DGS recusa “catástrofe” no GP do Algarve, mas apela ao civismo
Covid-19
26 de out. de 2020, 17:17
— Lusa/AO Online
"Houve coisas que correram bem e outras menos
bem. E ambas foram visíveis", começou por dizer a diretora-geral da
Saúde, Graça Freitas, quando questionada sobre o eventual incumprimento
das regras de distanciamento nas bancadas do autódromo do Algarve, que
este fim de semana recebeu o GP de Portugal.Na
conferência de imprensa regular de atualização dos números da covid-19
em Portugal, Graça Freitas recordou que a DGS faz "recomendações" e,
depois, confia "na fiscalização e na organização" dos eventos, sendo
que, no caso do GP de Portugal, houve "alguma discrepância entre as
recomendações e a capacidade de organizar todas as bancadas e
fiscalizar"."Observei, de vários ângulos e
diferentes formas, a distribuição do público nas bancadas e, na sua
maioria, o público estava com a distância necessária e usava máscara. No
entanto, são lições aprendidas para o futuro. Se calhar, nos próximos
tempos, para controlar os imponderáveis, teremos de ter menos gente nos
eventos", afirmou.De resto, considerou que
existe uma "corresponsabilidade" de várias partes para o bom
funcionamento dos eventos, a começar pelos próprios cidadãos."Nós
é que temos de ter cuidado em manter a distância.

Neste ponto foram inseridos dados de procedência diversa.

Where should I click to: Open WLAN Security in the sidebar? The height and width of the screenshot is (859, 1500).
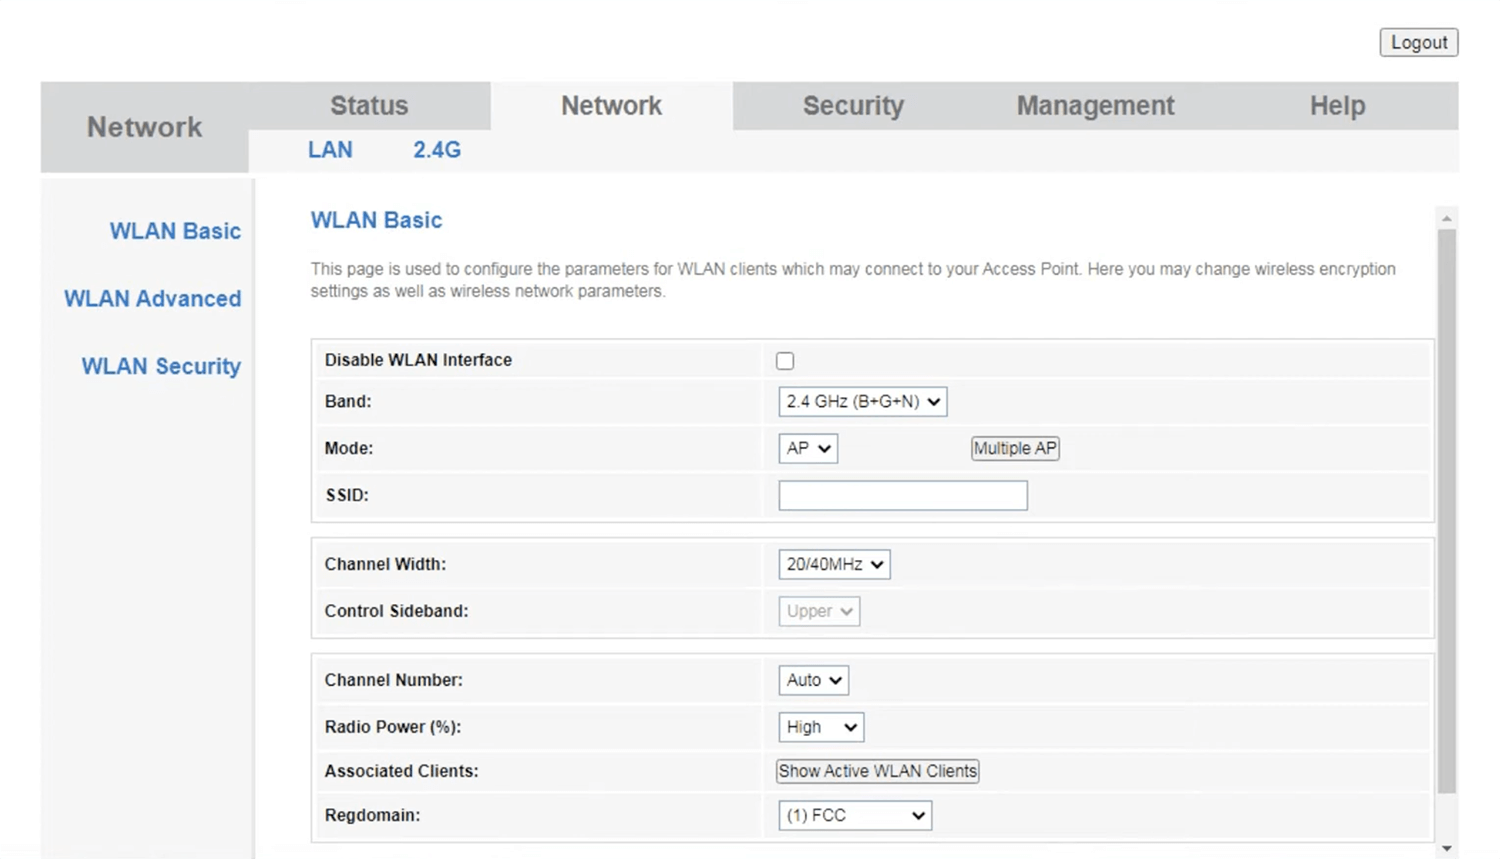(161, 367)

Se um banco tem lá um
autocolante a dizer 'não se sente aqui', era bom que não se sentassem
ali. Há, aqui, uma corresponsabilidade. Nossa, enquanto cidadãos, alguma
da organização [do evento] e também da DGS. De qualquer forma, não me
parece que a situação tenha sido catastrófica. Não penso que dali vá
surgir algum acontecimento muito dramático", vincou.Por
outro lado, a diretora-geral da Saúde referiu que "desde o início desta
epidemia, o Algarve tem sido uma região muito pouco afetada" e
salientou que o autódromo de Portimão tem condições de segurança e de
acesso "que impedem encontros grandes entre pessoas".